François du Bus ne devait pas tarder à l'apprendre personnellement.

« Le croiriez-vous, mon cher Edmond, écrit-il le 17 mai 1832. Il a été question de me faire entrer, moi chétif, dans le ministère. On a senti qu'il y fallait faire représenter l'opinion catholique et c'est sur moi qu’on a jeté les yeux ; et c'était le ministère de l'intérieur qu'on me destinait. M. Leclercq, chargé par le Roi de former son ministère, m’en a parlé aujourd'hui. Comme vous le sentez bien, j'ai refusé net. Je me suis retranché dans mon insuffisance physique et morale, et ce motif est très réel. J'en avais d'autres encore, que je n'ai pas dits. C'est que l'on renvoie Raikem et ses collègues ; ils ne se retirent pas, on les renvoie. C'est évidemment une intrigue de Cour. On a mis sous les yeux du Roi des gazettes et vous savez comme les gazettes de Bruxelles représentent l'opinion du pays. On lui a fait valoir les discours des députés et notamment de quelques députés catholiques trop chaleureux. Le Roi s'est laissé entraîner par là et a remercié Raikem et consorts. Maintenant ceux qui doivent les remplacer savent que l'appui des catholiques leur est indispensable. Un catholique, parmi eux, serait le plastron et couvrirait tous leurs actes, et s'il se laissait circonvenir et tromper, il porterait vis-à-vis de ceux de son opinion toute la responsabilité des fausses mesures auxquelles on l'entraînerait. C'est ce rôle qu'on me destinait et que j'ai décliné pour vingt raisons.

« Leclercq m'a dit que, vu mon refus, il n'accepterait pas non plus. Puisse-t-il avoir dit la vérité! Et que le Roi détrompé rappelle des ministres qui avaient la confiance de la Chambre. »

Force nous est bien de relever ici que ce ministère de Muelenaere en qui François du bus affirmait sa (page 120) confiance le 17 mai, était celui-là même qu'il dénonçait, le mai, comme composé - à part Raikem - de « trembleurs. » Pour lui, la figure dominante du cabinet, c'est Raikem.

« Trop de franchise, de sincérité, de probité est, paraît-il, un défaut dans un ministère et laisse un grand avantage sur eux à ceux qui mettent ces qualités au rang de préjugés. Je crains que ce ne soit là l'histoire de la retraite de Raikem. C'était, sans aucun doute, l'homme énergique du ministère ; mais, il ne cherchait aucunement à se faire a valoir ; et dès qu'une résolution avait été prise dans le conseil et qu'il avait été amené, fût-ce à regret, à y adhérer, il se croyait obligé la faire prévaloir et à la défendre, fût-ce aux dépens de sa popularité.

============================================================

CONSIGNE 1: Recopiez à l'identique les lignes des données ci-dessous, en partant de la ligne qui contient « The height and width of the screenshot is (597, 698). » et en allant jusqu'à celle qui contient « Action: (1308, 75) », ces deux lignes comprises.
L'extrait et les lignes n'ont aucun rapport entre eux.

(Données de localisation de mots et d'éléments)
============================================================

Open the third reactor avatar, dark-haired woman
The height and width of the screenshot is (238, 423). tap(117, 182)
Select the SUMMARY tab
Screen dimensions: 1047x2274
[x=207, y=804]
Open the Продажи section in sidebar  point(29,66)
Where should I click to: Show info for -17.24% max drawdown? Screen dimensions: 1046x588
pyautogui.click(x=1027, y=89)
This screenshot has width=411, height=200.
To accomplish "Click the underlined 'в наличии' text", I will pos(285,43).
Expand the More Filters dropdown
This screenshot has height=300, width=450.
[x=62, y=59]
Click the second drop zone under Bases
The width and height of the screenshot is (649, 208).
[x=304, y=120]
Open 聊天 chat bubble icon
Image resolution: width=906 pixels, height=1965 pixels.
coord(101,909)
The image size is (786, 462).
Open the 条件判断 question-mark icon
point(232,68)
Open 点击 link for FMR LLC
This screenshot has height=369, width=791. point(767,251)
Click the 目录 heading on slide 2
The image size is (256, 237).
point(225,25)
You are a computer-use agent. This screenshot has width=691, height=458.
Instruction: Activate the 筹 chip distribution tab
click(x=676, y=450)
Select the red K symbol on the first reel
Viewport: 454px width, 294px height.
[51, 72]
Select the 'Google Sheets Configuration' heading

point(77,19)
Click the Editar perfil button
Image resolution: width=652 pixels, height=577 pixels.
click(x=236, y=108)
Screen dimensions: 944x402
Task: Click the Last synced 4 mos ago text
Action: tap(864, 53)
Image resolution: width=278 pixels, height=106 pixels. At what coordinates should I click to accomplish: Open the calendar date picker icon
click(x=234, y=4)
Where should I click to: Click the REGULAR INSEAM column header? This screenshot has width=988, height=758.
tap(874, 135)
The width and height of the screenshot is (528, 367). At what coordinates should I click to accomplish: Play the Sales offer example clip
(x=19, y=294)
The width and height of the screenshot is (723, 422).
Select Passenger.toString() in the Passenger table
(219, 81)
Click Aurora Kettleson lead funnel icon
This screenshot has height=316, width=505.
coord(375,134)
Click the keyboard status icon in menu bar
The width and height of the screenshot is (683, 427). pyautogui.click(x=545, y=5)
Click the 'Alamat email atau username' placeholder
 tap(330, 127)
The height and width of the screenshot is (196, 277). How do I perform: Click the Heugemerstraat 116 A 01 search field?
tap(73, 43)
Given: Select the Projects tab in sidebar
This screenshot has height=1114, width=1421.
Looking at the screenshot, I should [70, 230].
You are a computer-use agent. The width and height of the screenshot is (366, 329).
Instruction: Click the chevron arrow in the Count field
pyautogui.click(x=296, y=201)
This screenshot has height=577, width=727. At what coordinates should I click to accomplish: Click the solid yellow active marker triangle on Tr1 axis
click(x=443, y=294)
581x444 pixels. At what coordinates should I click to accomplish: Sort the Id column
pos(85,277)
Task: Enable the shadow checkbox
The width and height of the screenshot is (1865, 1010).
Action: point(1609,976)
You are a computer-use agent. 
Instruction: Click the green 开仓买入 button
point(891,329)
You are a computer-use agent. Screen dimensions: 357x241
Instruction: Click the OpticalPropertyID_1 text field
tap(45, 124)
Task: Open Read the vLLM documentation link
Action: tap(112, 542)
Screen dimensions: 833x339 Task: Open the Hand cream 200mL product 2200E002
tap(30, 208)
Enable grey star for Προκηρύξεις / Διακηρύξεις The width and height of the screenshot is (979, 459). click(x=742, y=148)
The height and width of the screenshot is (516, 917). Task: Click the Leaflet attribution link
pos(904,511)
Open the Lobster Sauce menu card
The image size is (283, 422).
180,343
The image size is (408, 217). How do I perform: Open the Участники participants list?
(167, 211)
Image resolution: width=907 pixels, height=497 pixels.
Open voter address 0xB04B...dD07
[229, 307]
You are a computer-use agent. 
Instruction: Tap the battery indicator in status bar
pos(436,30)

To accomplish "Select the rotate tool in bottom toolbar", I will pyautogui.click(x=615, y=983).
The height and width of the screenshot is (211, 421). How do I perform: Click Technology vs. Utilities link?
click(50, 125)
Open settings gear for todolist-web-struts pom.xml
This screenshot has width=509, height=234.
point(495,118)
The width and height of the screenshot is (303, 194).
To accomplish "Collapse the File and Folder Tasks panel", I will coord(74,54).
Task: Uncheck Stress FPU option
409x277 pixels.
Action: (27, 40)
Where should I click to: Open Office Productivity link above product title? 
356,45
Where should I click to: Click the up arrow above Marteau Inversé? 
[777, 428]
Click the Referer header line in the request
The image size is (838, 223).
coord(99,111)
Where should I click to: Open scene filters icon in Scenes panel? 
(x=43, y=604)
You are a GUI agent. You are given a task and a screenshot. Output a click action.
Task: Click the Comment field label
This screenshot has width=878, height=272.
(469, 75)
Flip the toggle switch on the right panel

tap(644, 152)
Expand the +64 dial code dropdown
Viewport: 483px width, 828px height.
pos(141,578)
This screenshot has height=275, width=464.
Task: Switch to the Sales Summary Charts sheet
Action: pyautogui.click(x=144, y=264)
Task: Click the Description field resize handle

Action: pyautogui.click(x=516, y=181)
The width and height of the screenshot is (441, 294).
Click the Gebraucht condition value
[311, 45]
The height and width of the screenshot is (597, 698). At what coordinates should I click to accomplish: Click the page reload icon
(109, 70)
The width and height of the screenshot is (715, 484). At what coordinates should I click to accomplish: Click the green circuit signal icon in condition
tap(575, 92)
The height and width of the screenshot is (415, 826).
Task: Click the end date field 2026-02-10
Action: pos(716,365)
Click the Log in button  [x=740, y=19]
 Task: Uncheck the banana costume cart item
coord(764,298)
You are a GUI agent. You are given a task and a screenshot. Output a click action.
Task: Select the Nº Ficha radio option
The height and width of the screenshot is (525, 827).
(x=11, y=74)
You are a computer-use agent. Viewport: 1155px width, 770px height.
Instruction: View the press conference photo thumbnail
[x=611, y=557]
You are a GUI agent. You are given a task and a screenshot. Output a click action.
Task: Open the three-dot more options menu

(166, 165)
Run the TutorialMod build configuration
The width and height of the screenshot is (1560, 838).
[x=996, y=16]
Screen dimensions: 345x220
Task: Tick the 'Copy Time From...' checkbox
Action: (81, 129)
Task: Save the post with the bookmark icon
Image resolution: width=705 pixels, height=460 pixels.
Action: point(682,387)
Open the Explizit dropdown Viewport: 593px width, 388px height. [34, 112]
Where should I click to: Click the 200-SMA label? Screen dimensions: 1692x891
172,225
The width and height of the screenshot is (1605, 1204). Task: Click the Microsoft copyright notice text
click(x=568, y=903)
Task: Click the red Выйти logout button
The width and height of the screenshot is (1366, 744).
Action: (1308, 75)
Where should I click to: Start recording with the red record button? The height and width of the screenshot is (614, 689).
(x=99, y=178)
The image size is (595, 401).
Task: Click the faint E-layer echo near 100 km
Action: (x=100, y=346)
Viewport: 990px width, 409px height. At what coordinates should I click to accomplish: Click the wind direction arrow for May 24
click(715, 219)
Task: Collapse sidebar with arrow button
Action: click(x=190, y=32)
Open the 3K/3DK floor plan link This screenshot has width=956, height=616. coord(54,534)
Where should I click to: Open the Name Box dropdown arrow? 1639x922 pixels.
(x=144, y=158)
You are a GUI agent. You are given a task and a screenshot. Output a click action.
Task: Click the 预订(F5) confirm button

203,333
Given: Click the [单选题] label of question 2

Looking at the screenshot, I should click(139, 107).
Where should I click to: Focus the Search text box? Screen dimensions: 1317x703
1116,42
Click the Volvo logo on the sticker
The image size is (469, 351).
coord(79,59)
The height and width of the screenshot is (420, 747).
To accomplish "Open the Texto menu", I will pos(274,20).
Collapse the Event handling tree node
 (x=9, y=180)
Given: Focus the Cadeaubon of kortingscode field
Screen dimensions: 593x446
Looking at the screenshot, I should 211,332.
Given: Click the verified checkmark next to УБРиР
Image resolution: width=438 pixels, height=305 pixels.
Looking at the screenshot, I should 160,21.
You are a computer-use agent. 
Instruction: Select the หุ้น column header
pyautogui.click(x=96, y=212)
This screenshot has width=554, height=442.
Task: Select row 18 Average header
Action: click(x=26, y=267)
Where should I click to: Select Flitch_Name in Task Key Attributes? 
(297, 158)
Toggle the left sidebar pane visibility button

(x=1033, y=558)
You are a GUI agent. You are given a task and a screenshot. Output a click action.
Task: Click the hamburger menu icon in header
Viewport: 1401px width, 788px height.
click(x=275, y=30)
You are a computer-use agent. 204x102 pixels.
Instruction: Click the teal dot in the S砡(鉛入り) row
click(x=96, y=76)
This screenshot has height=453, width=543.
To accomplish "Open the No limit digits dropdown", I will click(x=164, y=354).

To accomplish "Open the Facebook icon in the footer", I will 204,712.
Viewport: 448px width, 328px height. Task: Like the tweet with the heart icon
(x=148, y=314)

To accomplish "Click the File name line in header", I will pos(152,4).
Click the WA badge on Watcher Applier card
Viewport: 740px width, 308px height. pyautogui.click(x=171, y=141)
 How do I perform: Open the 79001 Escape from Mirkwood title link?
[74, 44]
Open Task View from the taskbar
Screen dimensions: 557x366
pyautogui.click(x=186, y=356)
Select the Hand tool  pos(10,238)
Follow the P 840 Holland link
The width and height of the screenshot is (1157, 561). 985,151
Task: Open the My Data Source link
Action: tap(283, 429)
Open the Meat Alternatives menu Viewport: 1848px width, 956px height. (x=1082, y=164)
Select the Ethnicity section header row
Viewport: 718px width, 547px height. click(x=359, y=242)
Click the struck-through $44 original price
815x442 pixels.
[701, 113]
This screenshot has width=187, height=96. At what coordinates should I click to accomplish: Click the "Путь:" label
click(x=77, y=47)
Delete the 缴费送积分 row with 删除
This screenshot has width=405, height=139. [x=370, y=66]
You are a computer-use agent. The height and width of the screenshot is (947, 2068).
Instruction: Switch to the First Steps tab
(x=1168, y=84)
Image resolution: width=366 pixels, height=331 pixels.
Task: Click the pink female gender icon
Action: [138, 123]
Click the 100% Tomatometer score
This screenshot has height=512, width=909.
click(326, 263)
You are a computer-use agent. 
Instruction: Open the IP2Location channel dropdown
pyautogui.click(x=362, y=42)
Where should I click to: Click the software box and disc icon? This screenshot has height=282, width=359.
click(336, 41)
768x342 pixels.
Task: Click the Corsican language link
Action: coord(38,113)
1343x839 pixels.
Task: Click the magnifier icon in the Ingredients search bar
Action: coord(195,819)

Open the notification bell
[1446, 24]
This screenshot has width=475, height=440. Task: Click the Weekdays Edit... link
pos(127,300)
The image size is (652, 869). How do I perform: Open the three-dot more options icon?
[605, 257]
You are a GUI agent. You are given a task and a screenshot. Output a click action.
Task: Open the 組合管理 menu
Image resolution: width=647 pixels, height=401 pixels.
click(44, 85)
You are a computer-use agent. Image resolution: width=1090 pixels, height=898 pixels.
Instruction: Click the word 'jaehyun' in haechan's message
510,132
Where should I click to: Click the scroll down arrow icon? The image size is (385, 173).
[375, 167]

============================================================

CONSIGNE 2: Transcrivez fidèlement le passage de l'extrait sur François du Bus, en partant de « Force nous est » et en allant jusqu'à « cabinet, c'est Raikem. ».

RÉPONSE ATTENDUE 1:
The height and width of the screenshot is (597, 698). At what coordinates should I click to accomplish: Click the page reload icon
(109, 70)
The width and height of the screenshot is (715, 484). At what coordinates should I click to accomplish: Click the green circuit signal icon in condition
tap(575, 92)
The height and width of the screenshot is (415, 826).
Task: Click the end date field 2026-02-10
Action: pos(716,365)
Click the Log in button  [x=740, y=19]
 Task: Uncheck the banana costume cart item
coord(764,298)
You are a GUI agent. You are given a task and a screenshot. Output a click action.
Task: Select the Nº Ficha radio option
The height and width of the screenshot is (525, 827).
(x=11, y=74)
You are a computer-use agent. Viewport: 1155px width, 770px height.
Instruction: View the press conference photo thumbnail
[x=611, y=557]
You are a GUI agent. You are given a task and a screenshot. Output a click action.
Task: Open the three-dot more options menu

(166, 165)
Run the TutorialMod build configuration
The width and height of the screenshot is (1560, 838).
[x=996, y=16]
Screen dimensions: 345x220
Task: Tick the 'Copy Time From...' checkbox
Action: (81, 129)
Task: Save the post with the bookmark icon
Image resolution: width=705 pixels, height=460 pixels.
Action: point(682,387)
Open the Explizit dropdown Viewport: 593px width, 388px height. [34, 112]
Where should I click to: Click the 200-SMA label? Screen dimensions: 1692x891
172,225
The width and height of the screenshot is (1605, 1204). Task: Click the Microsoft copyright notice text
click(x=568, y=903)
Task: Click the red Выйти logout button
The width and height of the screenshot is (1366, 744).
Action: (1308, 75)

RÉPONSE ATTENDUE 2:
Force nous est bien de relever ici que ce ministère de Muelenaere en qui François du bus affirmait sa (page 120) confiance le 17 mai, était celui-là même qu'il dénonçait, le mai, comme composé - à part Raikem - de « trembleurs. » Pour lui, la figure dominante du cabinet, c'est Raikem.